Genetically Engineering Almost Anything

Yours truly and Eleanor Nelsen, reporting for NOVA Next:

With gene drives—so named because they drive a gene through a population—researchers just have to slip a new gene into a drive system and let nature take care of the rest. Subsequent generations of whatever species we choose to modify—frogs, weeds, mosquitoes—will have more and more individuals with that gene until, eventually, it’s everywhere.

Cas9-based gene drives could be one of the most powerful technologies ever discovered by humankind. “This is one of the most exciting confluences of different theoretical approaches in science I’ve ever seen,” says Arthur Caplan, a bioethicist at New York University. “It merges population genetics, genetic engineering, molecular genetics, into an unbelievably powerful tool.”
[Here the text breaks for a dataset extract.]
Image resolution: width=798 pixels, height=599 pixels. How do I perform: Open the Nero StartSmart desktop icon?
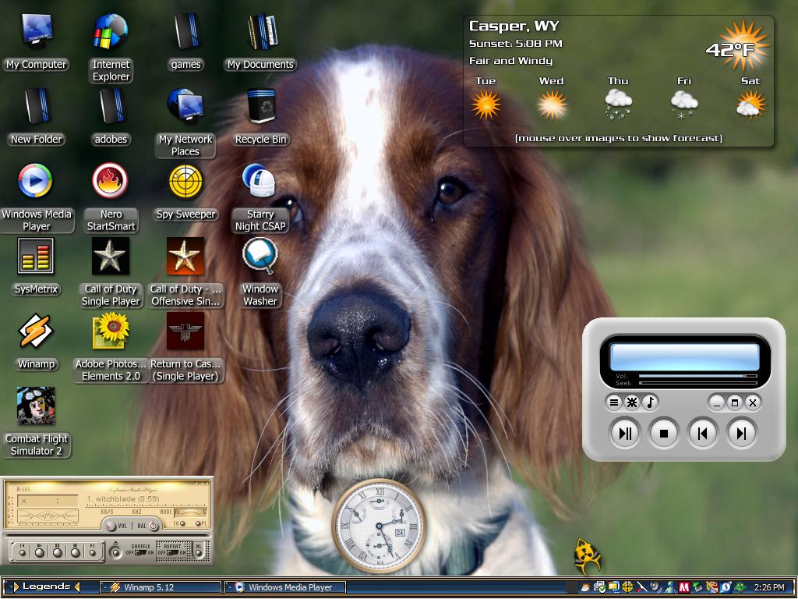(x=110, y=181)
Our ability to genetically modify organisms has largely been restricted to those under our close care—crops, for example. But this could bring genetic engineering to nearly anything, and gene drives could make it relatively simple to push a trait throughout a population without having to engineer millions or billions of individuals. (This all presumes the species being modified has a relatively short generation time. Insects and weeds are prime candidates.)

The first candidate being considered are malaria-carrying mosquitoes, but the real potential here will be engineering entire ecosystems. I think this could be one of the biggest scientific discoveries of the century.